Quase 13% das terapias oncológicas consideradas essenciais permanecem indisponíveis aos pacientes do Sistema Único de Saúde (SUS), mesmo após terem sido incorporadas às listas oficiais de medicamentos. O dado, divulgado em levantamento da Associação da Indústria Farmacêutica de Pesquisa (Interfarma), evidencia um dos principais desafios da assistência oncológica no país: a distância entre a incorporação de novas tecnologias e sua efetiva disponibilização aos pacientes.

O estudo analisou 112 princípios ativos oncológicos, correspondentes a 71 medicamentos presentes simultaneamente na Lista de Medicamentos Essenciais da Organização Mundial da Saúde (OMS) e na Relação Nacional de Medicamentos Essenciais (Rename), além dos 23 medicamentos anunciados pelo Ministério da Saúde no âmbito da nova Assistência Farmacêutica em Oncologia (AF-Onco).

Entre as terapias que ainda não chegaram à população estão pembrolizumabe, nivolumabe, rituximabe, lenalidomida e acetato de abiraterona. A pesquisa também identificou que outros 13 medicamentos considerados essenciais pela OMS ainda não foram incorporados à Rename. Além disso, metade das terapias presentes exclusivamente na lista brasileira permanece indisponível aos pacientes, mesmo após a incorporação.

Para o advogado especializado em direito médico Helder Lucidos, a demora na disponibilização dos medicamentos compromete a efetividade das políticas públicas de saúde e amplia a insegurança jurídica envolvendo o acesso aos tratamentos.

“A incorporação de um medicamento ao SUS representa uma decisão técnica baseada em critérios de eficácia, segurança e custo-efetividade. Quando o tratamento permanece indisponível por anos após essa decisão, cria-se um descompasso entre o direito reconhecido pela política pública e a assistência efetivamente oferecida ao paciente.
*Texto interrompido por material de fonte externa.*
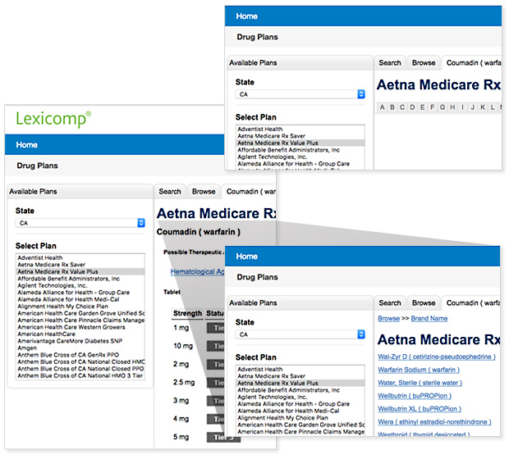Click the Wal-Zyr D cetirizine-pseudoephedrine link
Viewport: 509px width, 459px height.
(436, 357)
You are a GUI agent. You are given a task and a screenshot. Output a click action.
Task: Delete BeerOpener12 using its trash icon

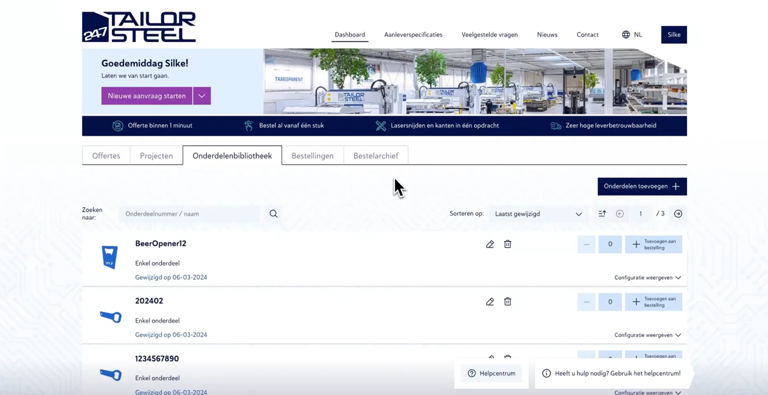pyautogui.click(x=508, y=244)
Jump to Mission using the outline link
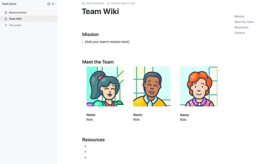267x164 pixels. pos(239,16)
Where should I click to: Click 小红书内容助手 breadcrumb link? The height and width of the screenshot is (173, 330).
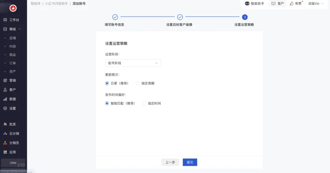[x=57, y=4]
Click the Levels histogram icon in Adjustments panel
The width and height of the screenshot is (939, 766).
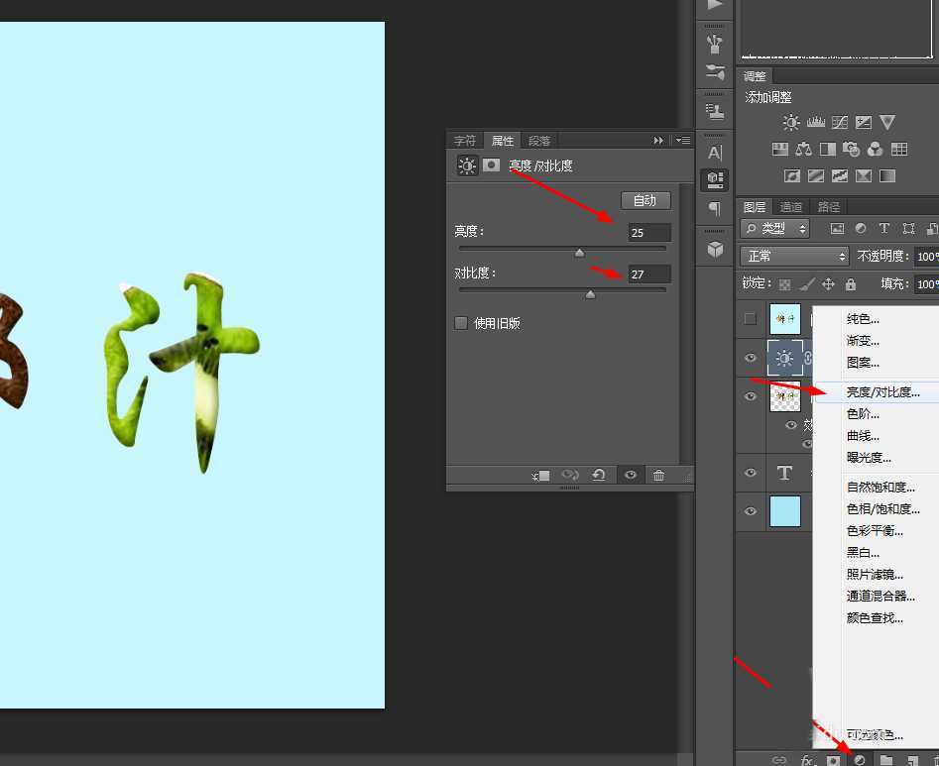815,122
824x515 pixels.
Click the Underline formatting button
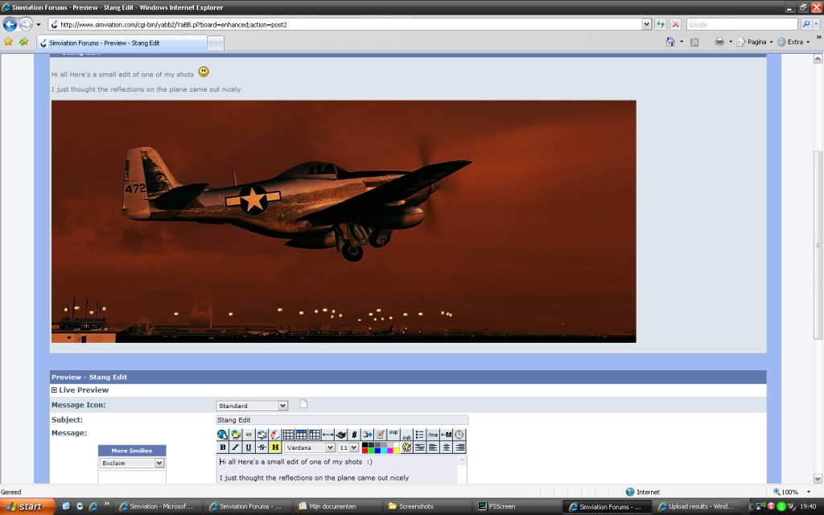[x=249, y=447]
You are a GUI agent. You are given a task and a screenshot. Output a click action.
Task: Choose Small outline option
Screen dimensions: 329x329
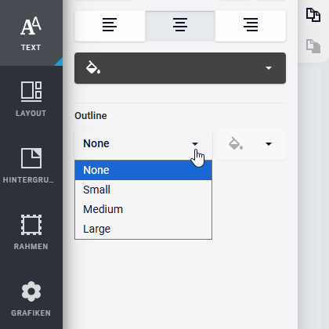tap(143, 190)
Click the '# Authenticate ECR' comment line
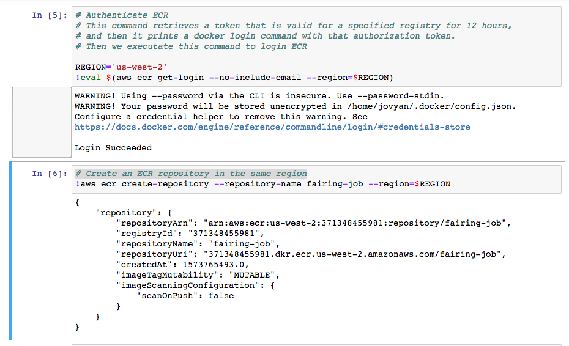Screen dimensions: 569x346 122,15
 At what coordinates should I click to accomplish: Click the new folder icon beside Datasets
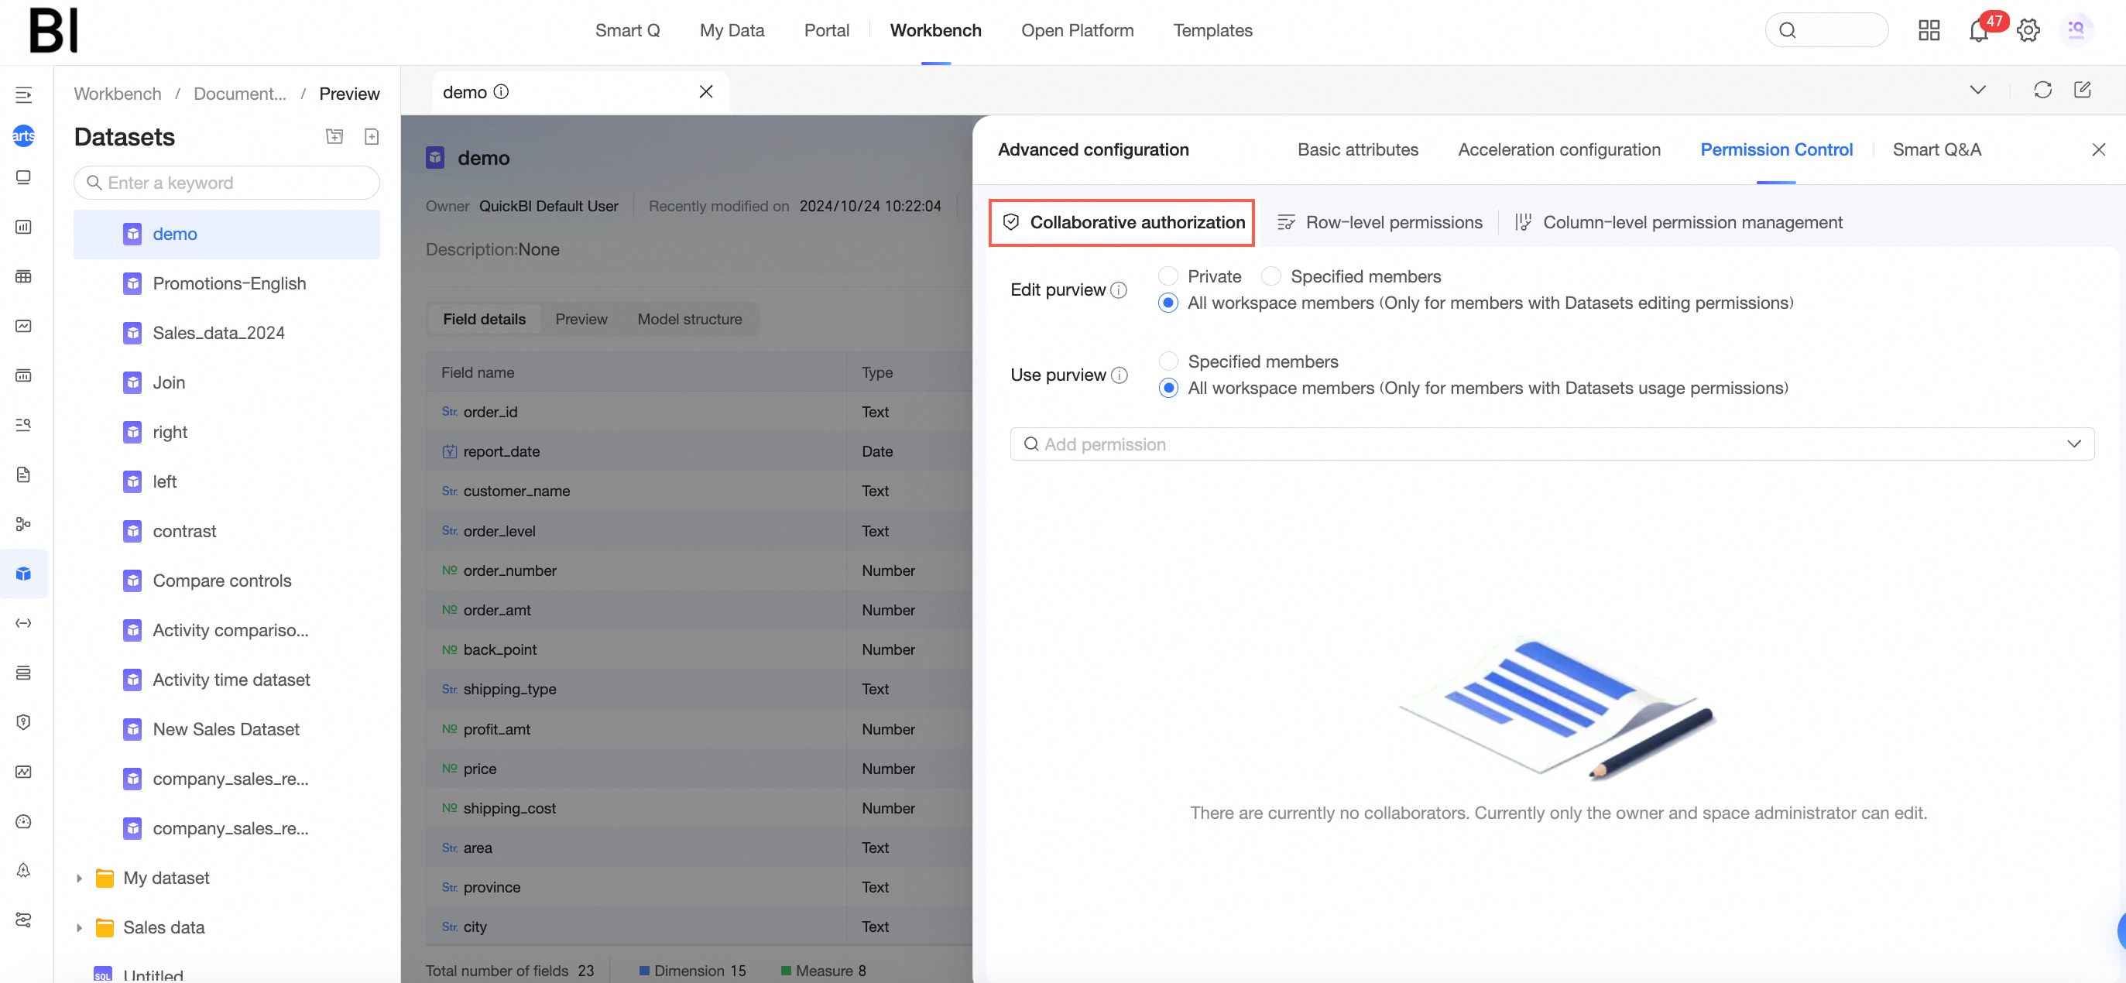coord(334,136)
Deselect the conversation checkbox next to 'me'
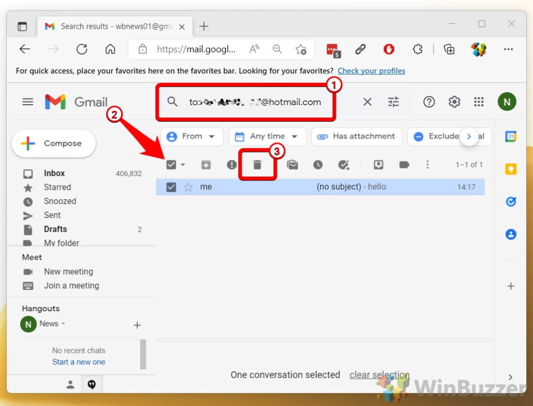Screen dimensions: 533x406 click(x=171, y=186)
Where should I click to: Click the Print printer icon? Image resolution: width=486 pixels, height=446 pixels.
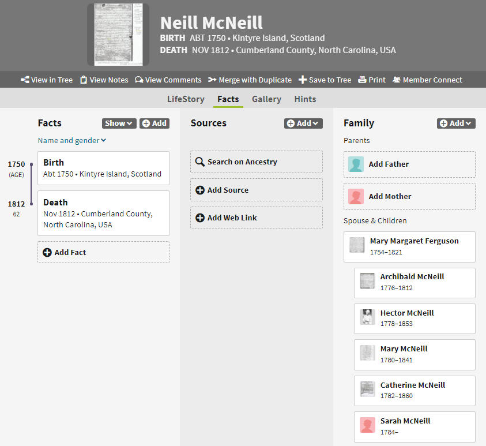coord(362,80)
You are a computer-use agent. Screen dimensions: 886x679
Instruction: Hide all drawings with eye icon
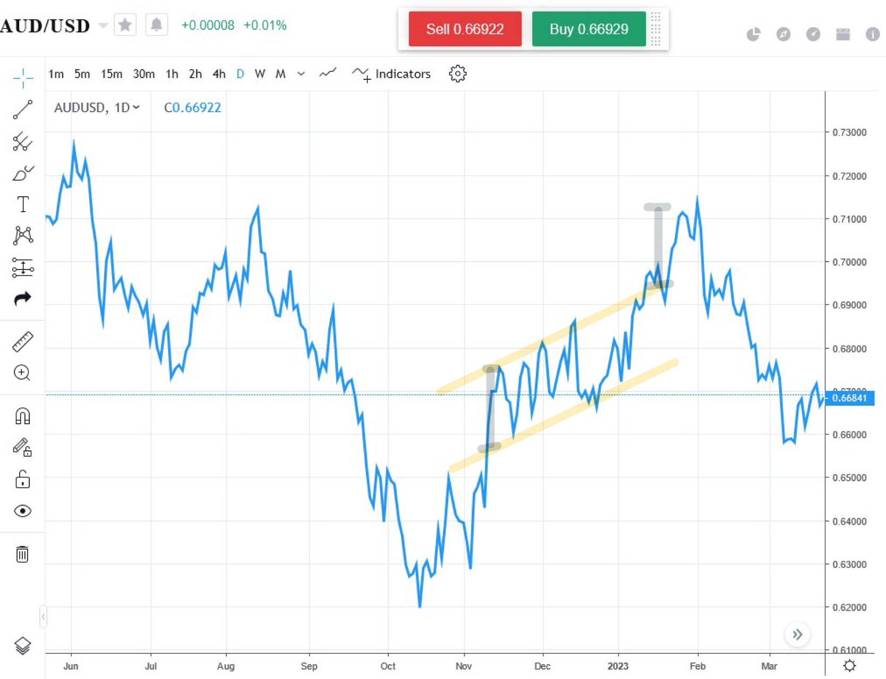[22, 511]
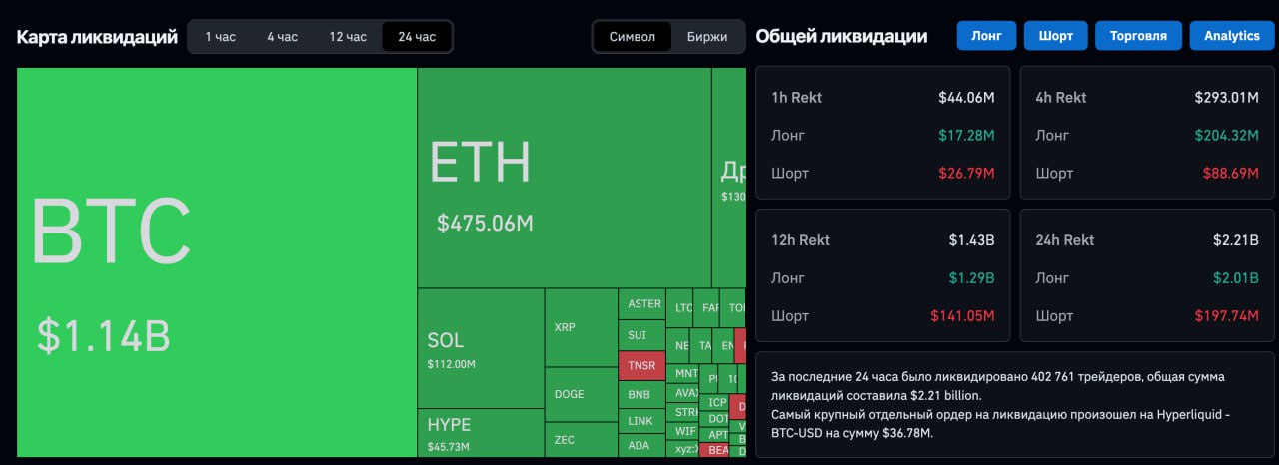1279x465 pixels.
Task: Switch the heatmap to Биржи
Action: (707, 37)
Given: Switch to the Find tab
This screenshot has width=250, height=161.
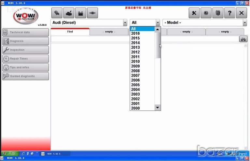Looking at the screenshot, I should pos(70,32).
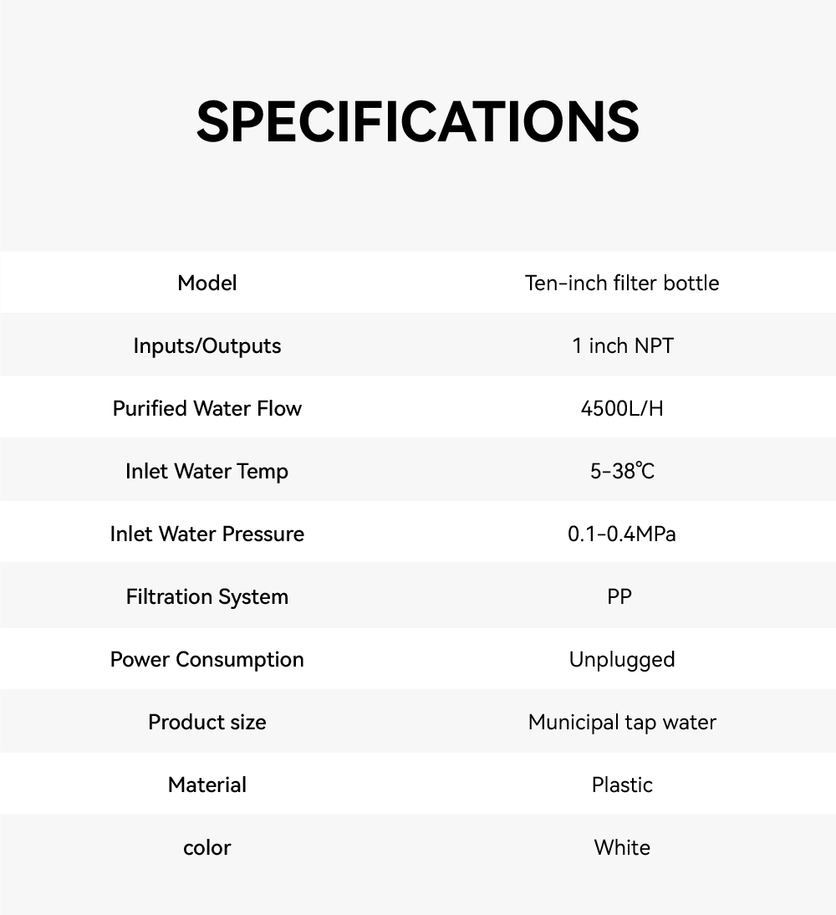Select the 5-38℃ temperature value
The image size is (836, 915).
pyautogui.click(x=622, y=472)
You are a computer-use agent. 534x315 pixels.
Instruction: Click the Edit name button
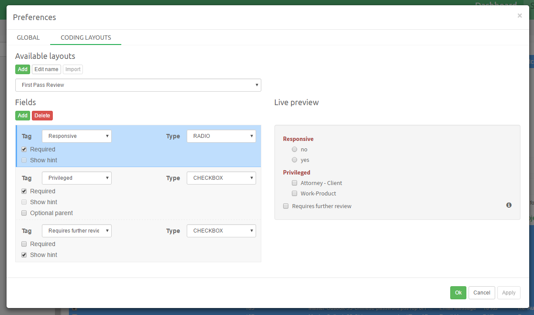[x=46, y=69]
Esse cenário favorece o aumento da judicialização, dificulta o planejamento do sistema de saúde e amplia as desigualdades no acesso ao tratamento”, afirma Lucidos.

Na avaliação de Raul Canal, presidente da Anadem (Sociedade Brasileira de Direito Médico e Bioética), o desafio vai além da incorporação de novas tecnologias. “Reconhecer uma terapia como essencial é apenas uma etapa do processo. O acesso efetivo ao tratamento depende de planejamento, aquisição, logística, distribuição e monitoramento contínuos. Quando essas etapas não funcionam de forma integrada, a população deixa de receber tratamentos que o próprio sistema já reconheceu como necessários”, avalia.